Greer e il suo team hanno provato il modello su dei dati riguardanti un'epidemia di H1N1 a Nunavet, in Canada (dunque una fetta di popolazione ragionevolmente isolata.) Potete vedere i risultati qui sotto. Non male: i modelli hanno tracciato i dati osservati decisamente bene. (Il valore SI fa riferimento a quanti differenti intervalli di tempo, i ts sopra, sono calcolati.)

In un'epidemia simulata, i ricercatori hanno scoperto che il loro modello si è comportato decisamente bene con valori r_0 bassi o moderatamente bassi, con i quali il modello SIR potrebbe avere difficoltà.
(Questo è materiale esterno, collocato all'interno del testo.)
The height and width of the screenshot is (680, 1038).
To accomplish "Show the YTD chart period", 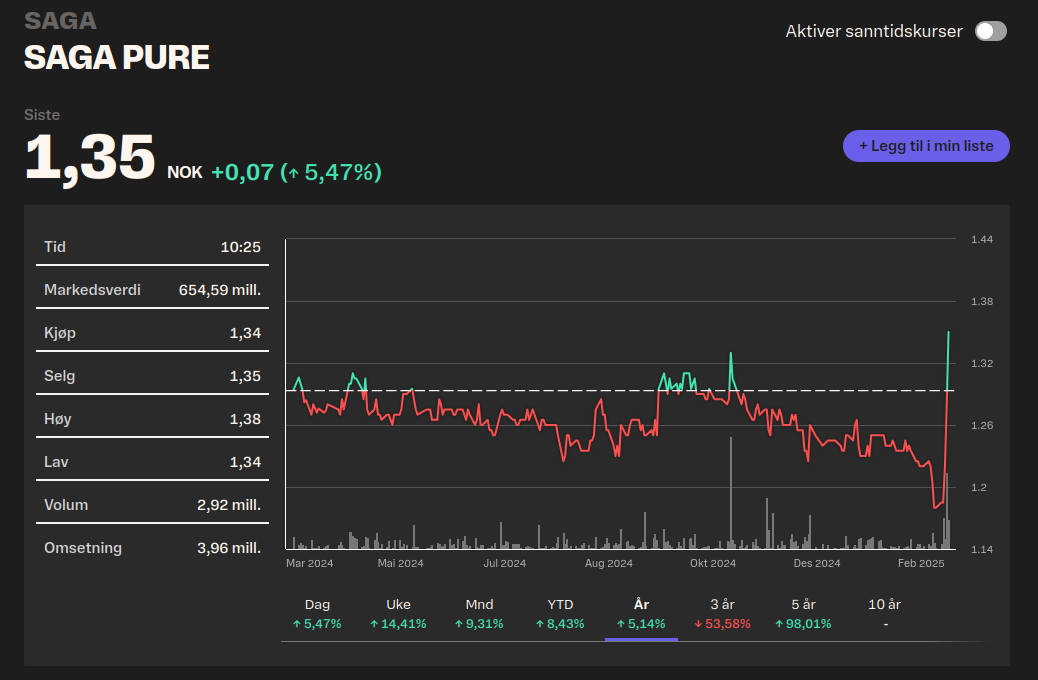I will point(561,613).
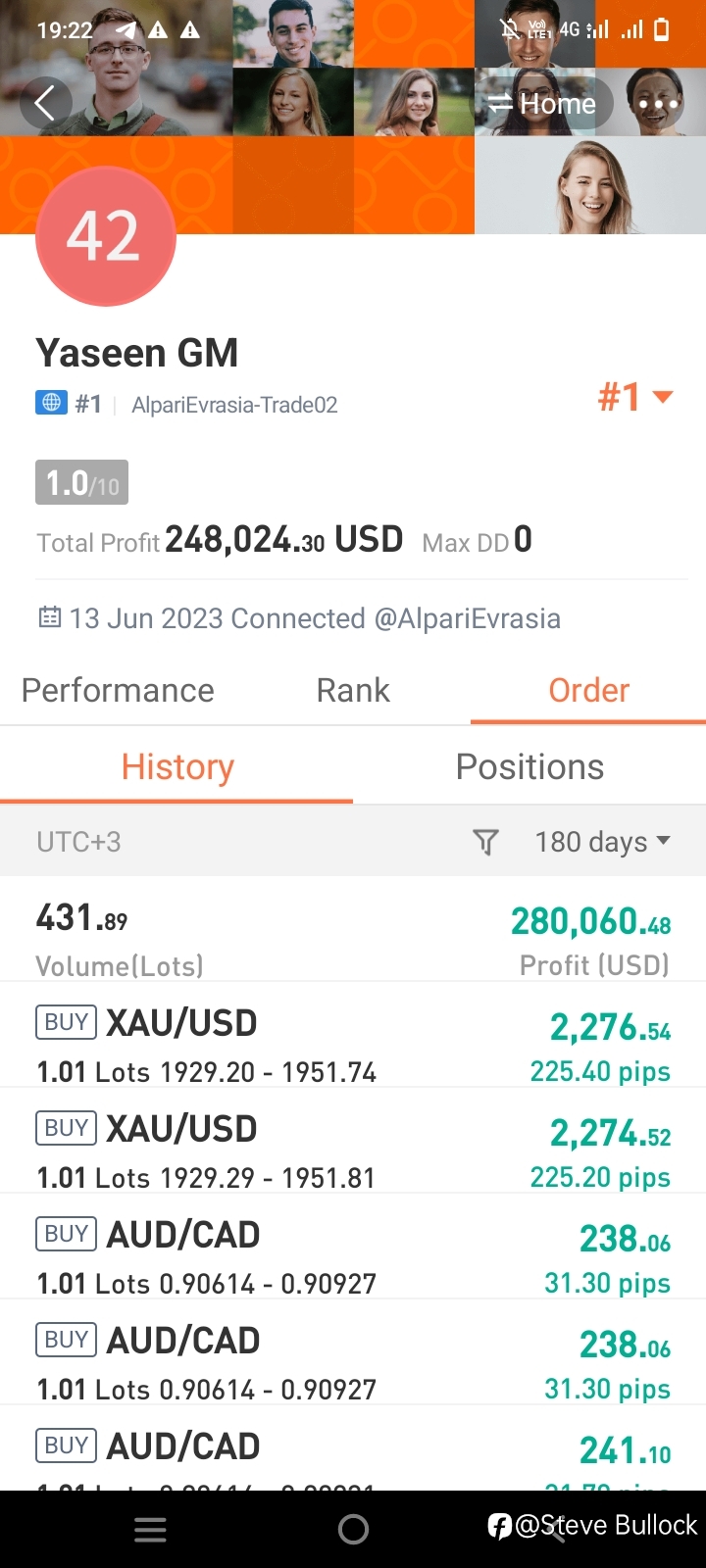Tap the back arrow icon
706x1568 pixels.
click(45, 103)
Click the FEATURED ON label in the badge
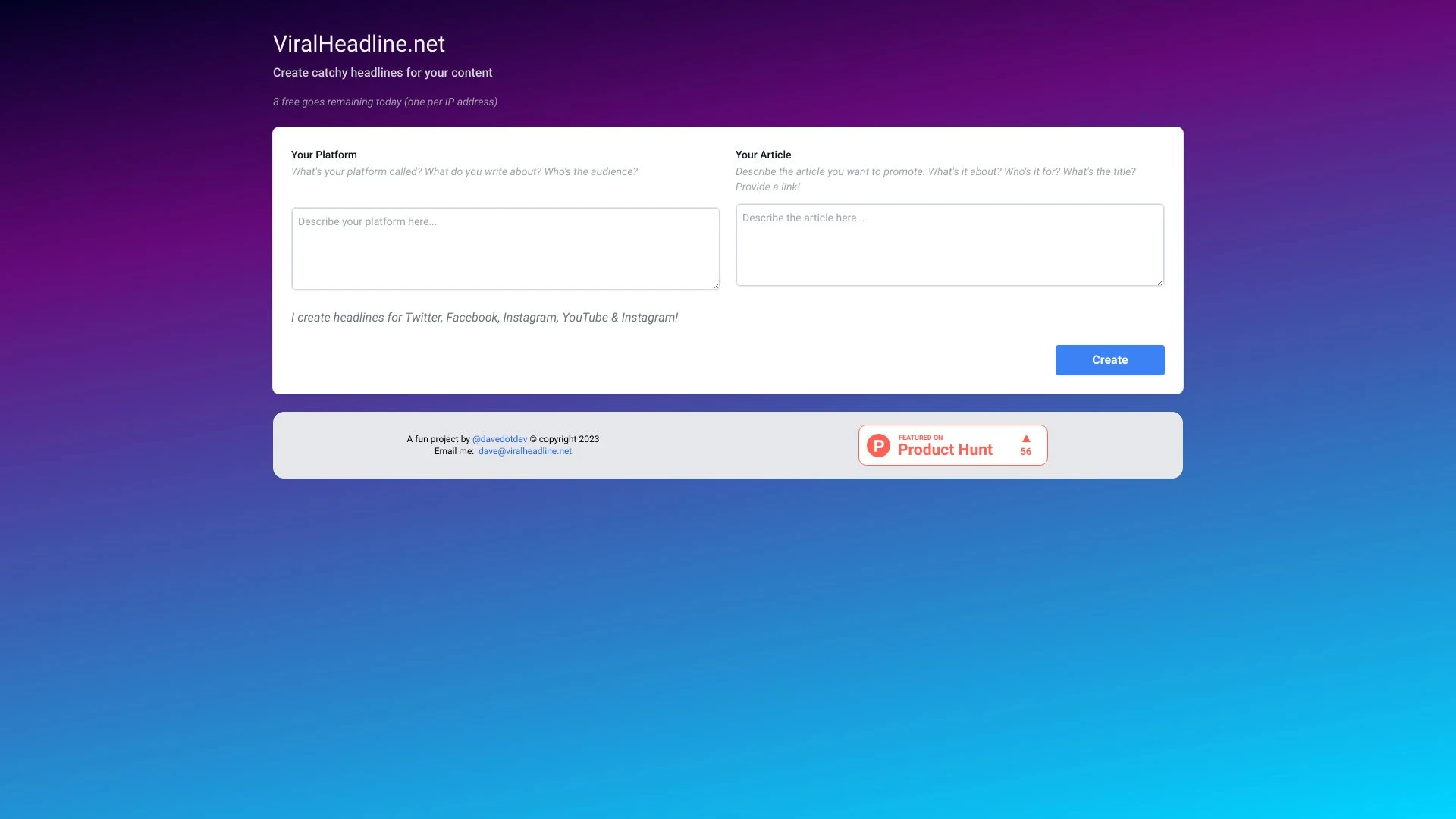 point(920,438)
Secondo Greer e il suo team, la proiezione generata da IDEA calzava sostanzialmente a pennello.

"Abbiamo scoperto che le proiezioni più adatte per il modello IDEA per sistemi a contagio dinamico con un valore r_0 basso o intermedio erano davvero buone, con parametri, derivati in 3-4 generazioni, capaci di generare una proiezione intera della epidemia simulata con una accuratezza notevole," conclude il team nel loro documento per PLOS One.